January 17, 2024
JAKARTA – As the simultaneous presidential and legislative elections on Feb. 14 get nearer, more young people are volunteering as poll administrators (KPPS) to ease the burden of older volunteers in the light of the deaths of hundreds of poll workers in the previous elections in 2019.
Due to the strenuous work, over 5,000 poll workers fell ill and nearly 900 died in the 2019 elections, an unprecedented toll in Indonesia’s election history. Most of those who died in 2019 ranged from 50 to 70 years of age and had accompanying health conditions such as diabetes and hypertension, and high levels of cholesterol.
The tragedy prompted the General Elections Commission (KPU) to introduce a maximum age limit and stricter health requirements for people applying to be poll administrators this year. Applicants must be aged from 17 to 55 years and undergo health checkups and present a medical letter that includes their blood pressure, as well as blood sugar and cholesterol levels.
This appeared to attract more younger people to apply for the paid volunteering jobs.
“Most of the people that became poll administrators in my area are young,” said Fiorina Fahmayani, a 21-year-old resident of Surabaya, East Java.
Compared with her time volunteering in 2019, Fiorina has sensed a “regeneration” in the field as the previous older generation has now been replaced by people around her age.
With the same minimum age limit of 17 years old as the previous elections, the KPU has shared its intention to recruit more university students.
“It might also have something to do with a growing understanding of politics [in the younger generation],” Fiorina added.
Some 52 percent of the country’s 204 million registered voters are younger than 40. A third of all registered voters are millennials, while 22 percent belong to Generation Z.
All KPU municipal and regency offices published their list of successful KPPS applicants late last year and will announce the final lineup of paid volunteers per polling station on Jan. 24, the day before they start their month-long jobs until Feb. 25.
Looking for experience
For 25-year-old Ranni Safitri from Sekupang subdistrict in Batam, Riau Islands, this marks her first time volunteering as a poll administrator, following in the footsteps of her older sister in 2019.
“I want to do it for the experience, so I can understand how the process works from the casting of the ballot to them being counted at the polling stations and sent away [to KPU] central office in Jakarta,” she said, adding that the pay was also good for her.
Poll administrators this year will receive Rp 1.1 million (US$70.79) for their work, more than double the amount that the volunteers got in 2019.
“Perhaps older people had no other choice but to keep volunteering [in previous years] because the younger generation was not as incentivized to do so given the fairly low pay at the time,” Ranni said.
Step up for older people
But the biggest reason they volunteered was due to concerns over the older generation’s health, with many believing it is their time now to ease that burden.
“After I applied for this election, many asked me: ‘Are you not afraid of the death toll in the 2019 elections?’ But I have no concerns,” said Rafikar Ramsi, a 26-year-old successful applicant from Pamulang, South Tangerang.
After volunteering for the same job in the 2020 South Tangerang mayoral election, Rafikar was invited by the village head to participate again this year.
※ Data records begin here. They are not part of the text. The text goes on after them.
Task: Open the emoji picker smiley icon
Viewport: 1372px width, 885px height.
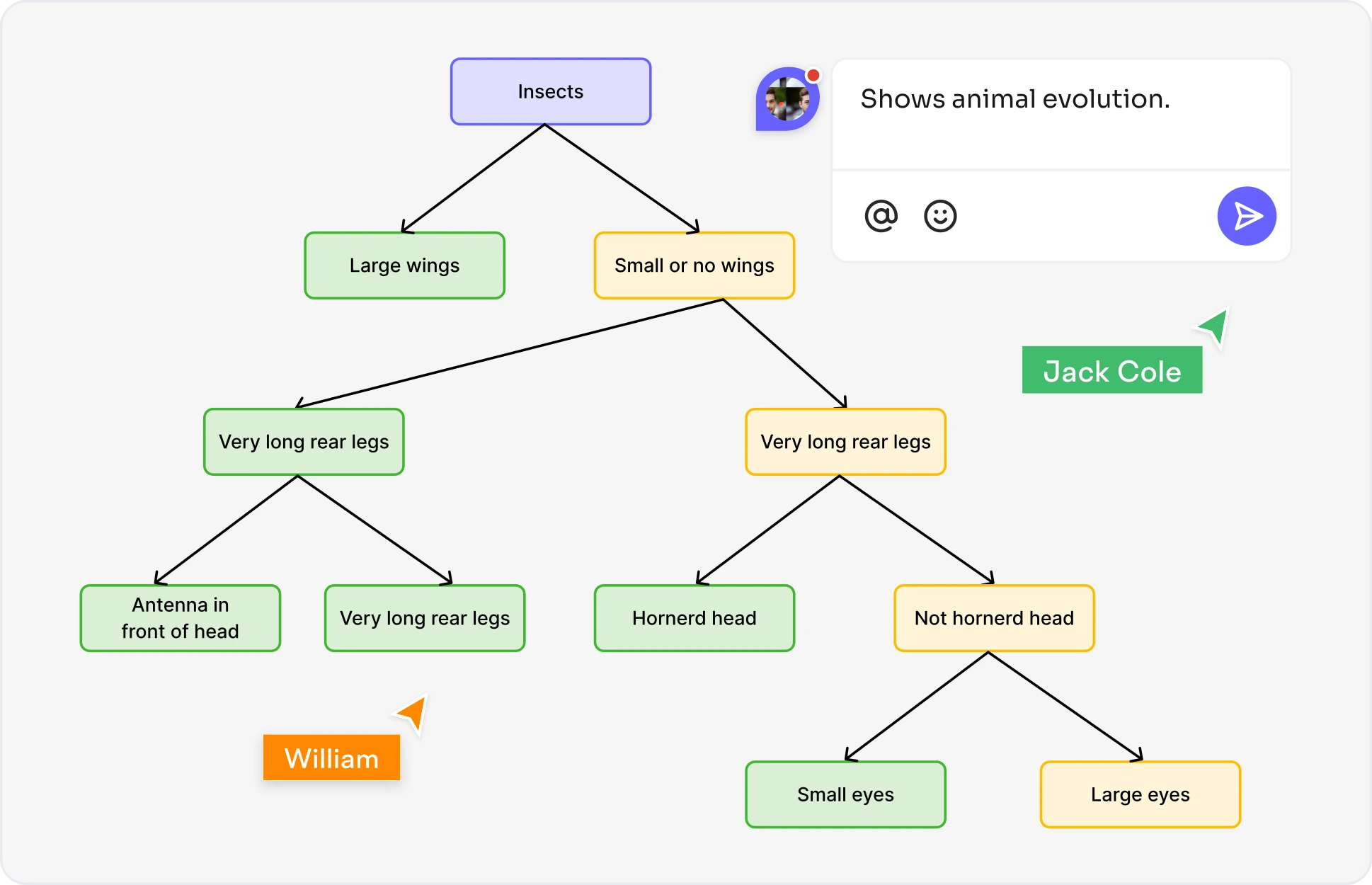Action: click(x=940, y=216)
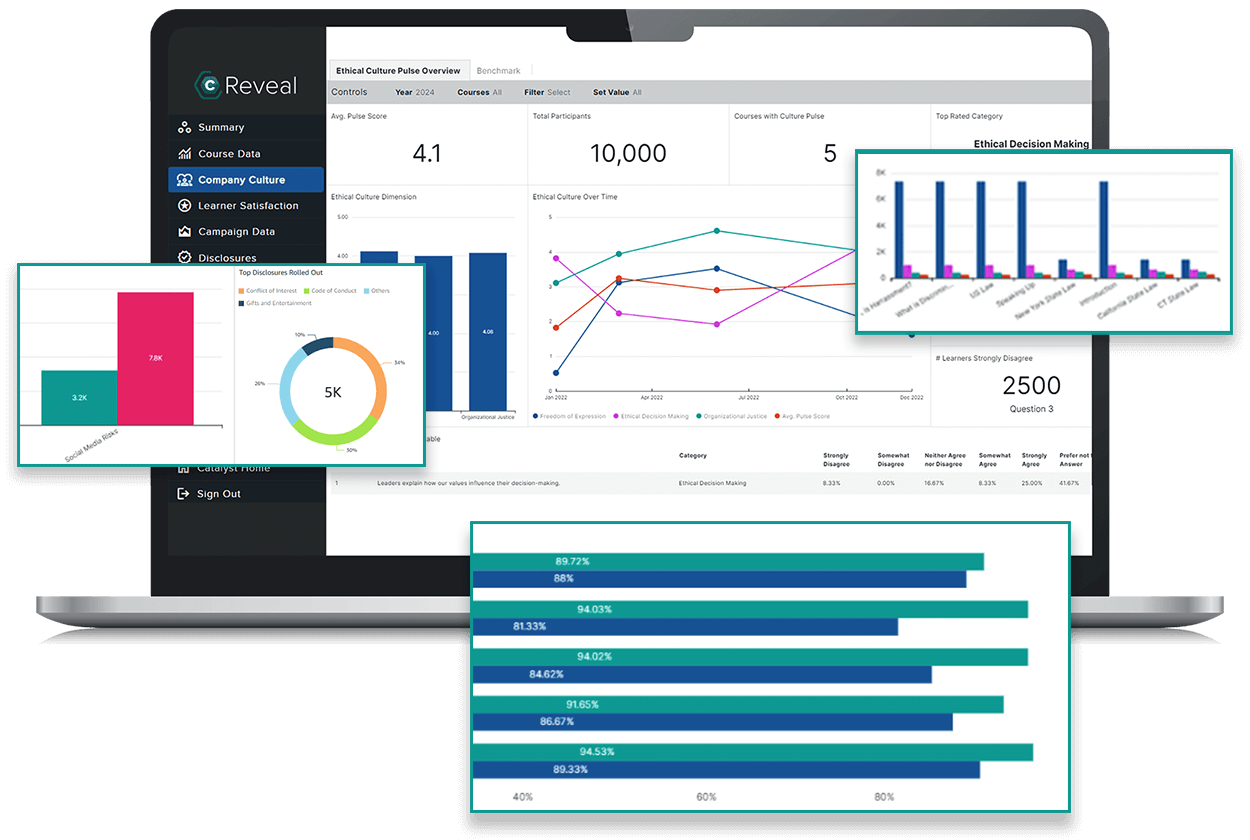The width and height of the screenshot is (1250, 840).
Task: Switch to the Benchmark tab
Action: [499, 70]
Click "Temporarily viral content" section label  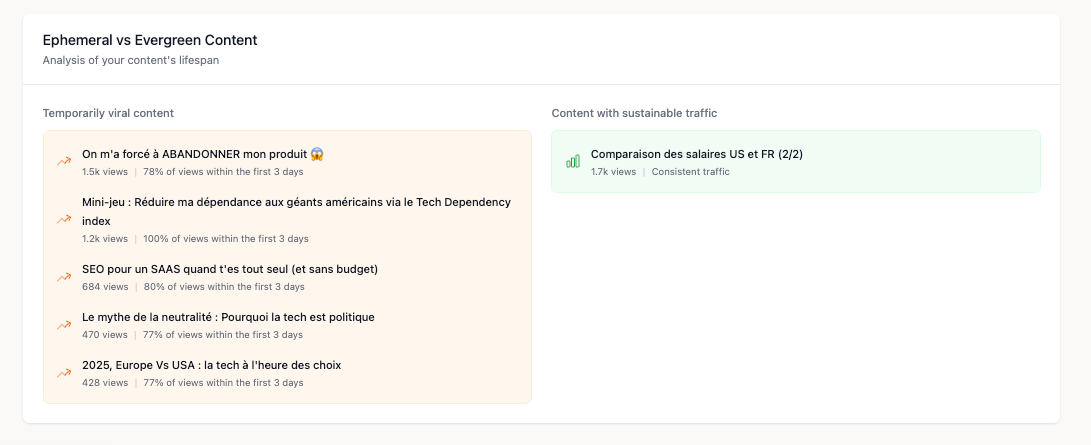point(108,113)
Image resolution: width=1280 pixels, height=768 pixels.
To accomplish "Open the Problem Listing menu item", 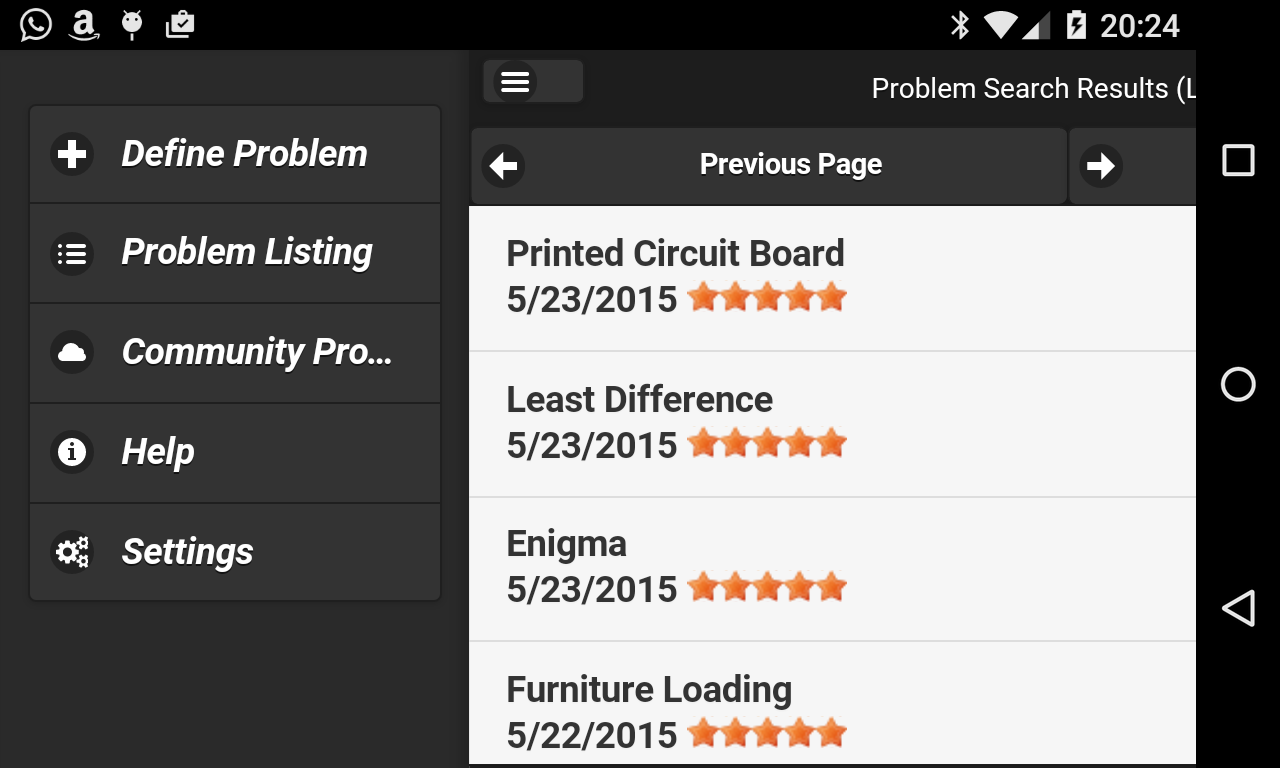I will (247, 253).
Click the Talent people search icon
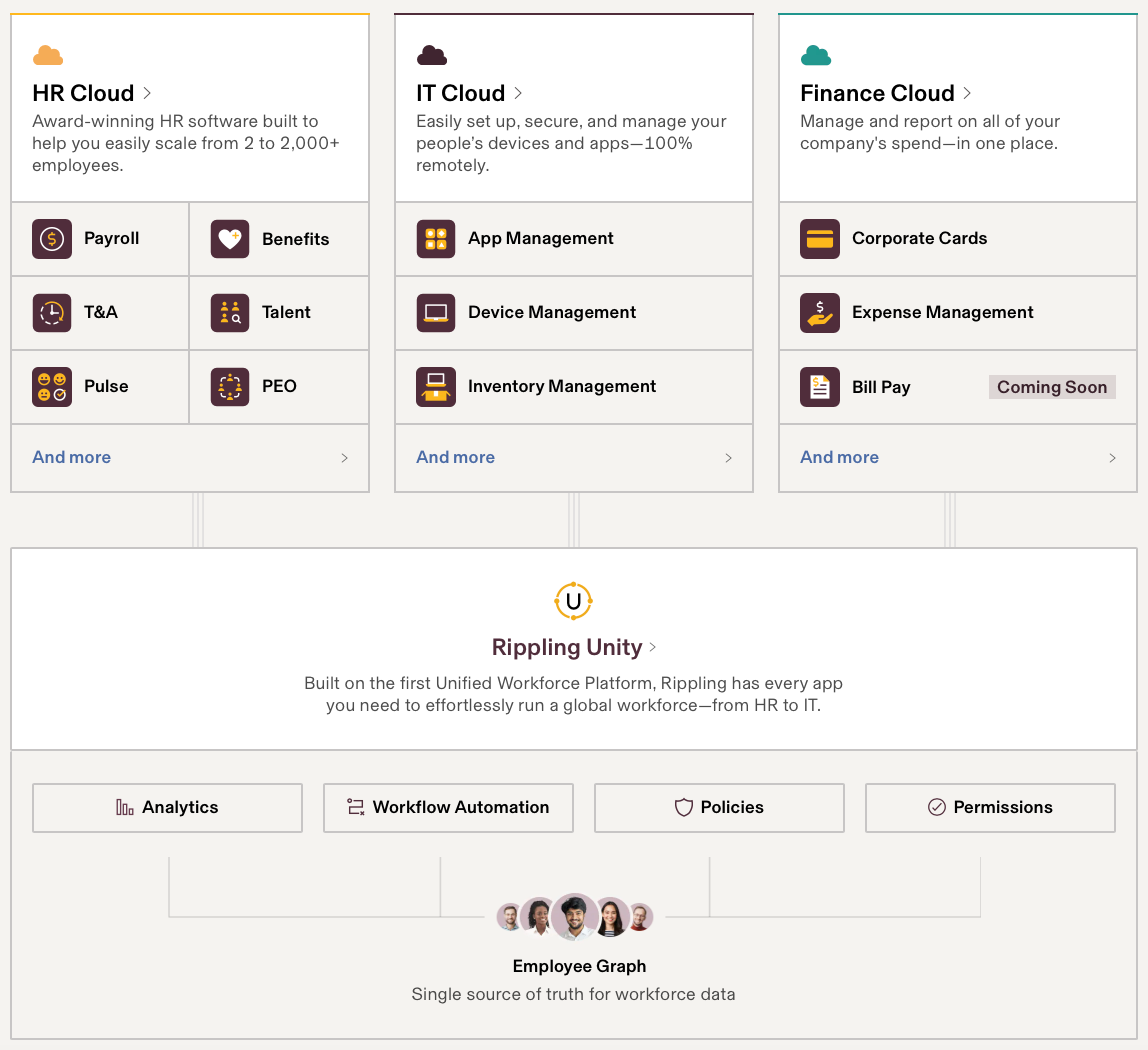Screen dimensions: 1148x1050 point(230,312)
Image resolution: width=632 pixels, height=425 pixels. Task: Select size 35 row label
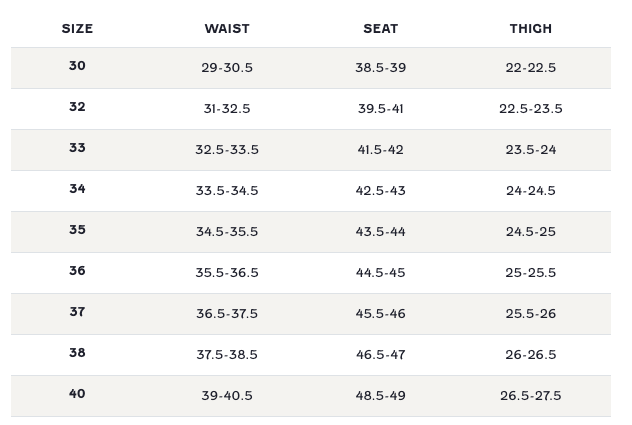tap(77, 230)
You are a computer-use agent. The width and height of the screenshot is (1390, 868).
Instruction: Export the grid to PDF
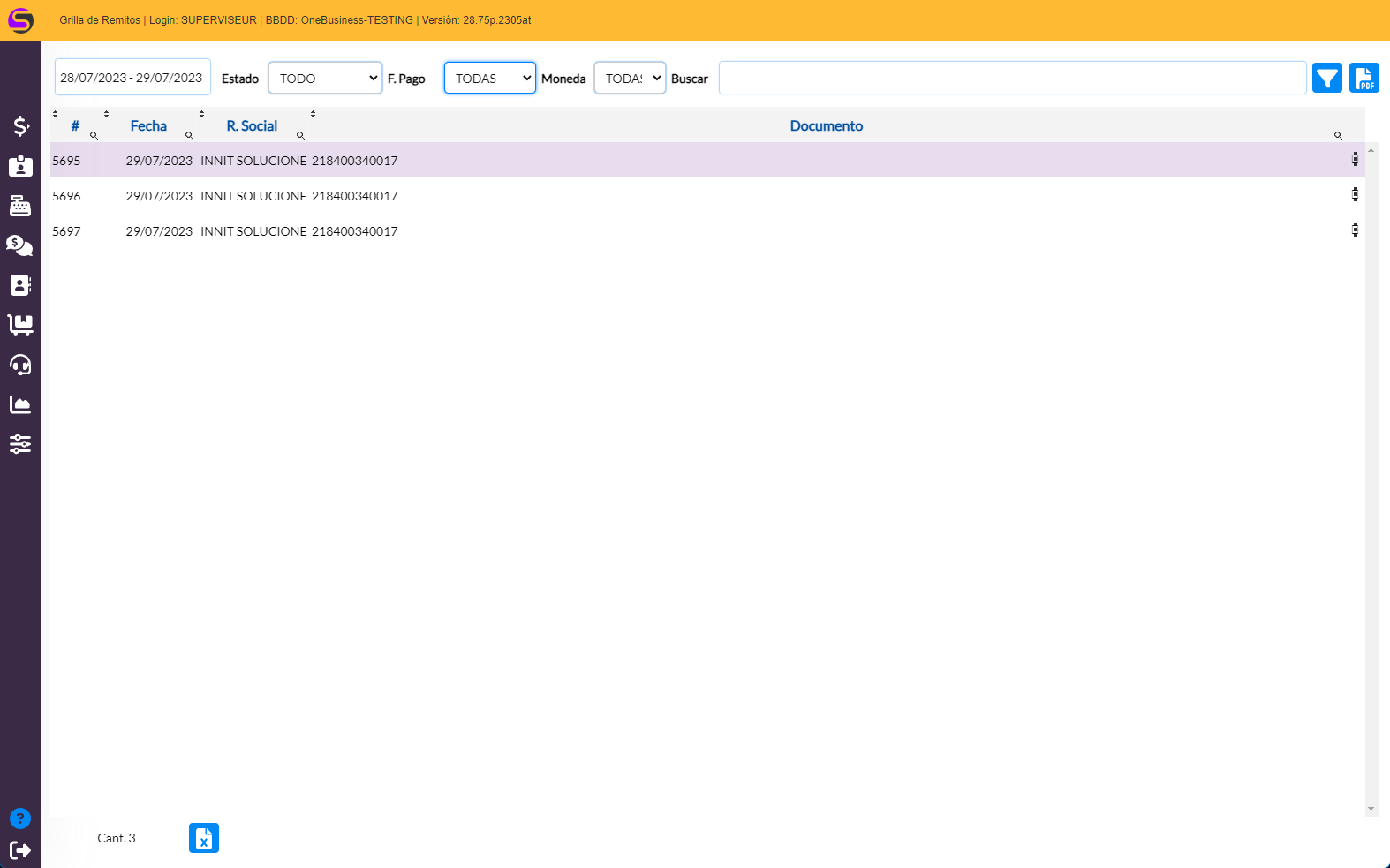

And like other young people in his area, he decided to apply.
“It’s our time now as youngsters to lead the pack for this year’s elections. Not to mention that it’s also fun to work with your neighbors of the same age,” Rafikar said.
He added that the village head in his area recruited mostly people from age 23 to 30, knowing that it would be harder work compared with the 2020 regional election.
“Previously, we only counted the ballots until late in the afternoon. But presidential and legislative elections could take our time, all the way into the night,” Rafikar added, hence the need for a healthier lineup of volunteers.
Fiorina shared a similar sentiment, adding that she worked up until the evening during the 2019 elections. She also pointed to a “plus factor” in having the younger generation as volunteers: they are more familiar with technology.
“I had seen in the previous elections that the older poll administrators in my area in northern Surabaya were not fluent with using technology to sort files, for example,” she said, costing them a good amount of time.
With more people of her age, Ranni hoped that there would be no more chaos in the February elections.
“We youngsters are fitter and healthier to pull an all-nighter, anyway,” she said.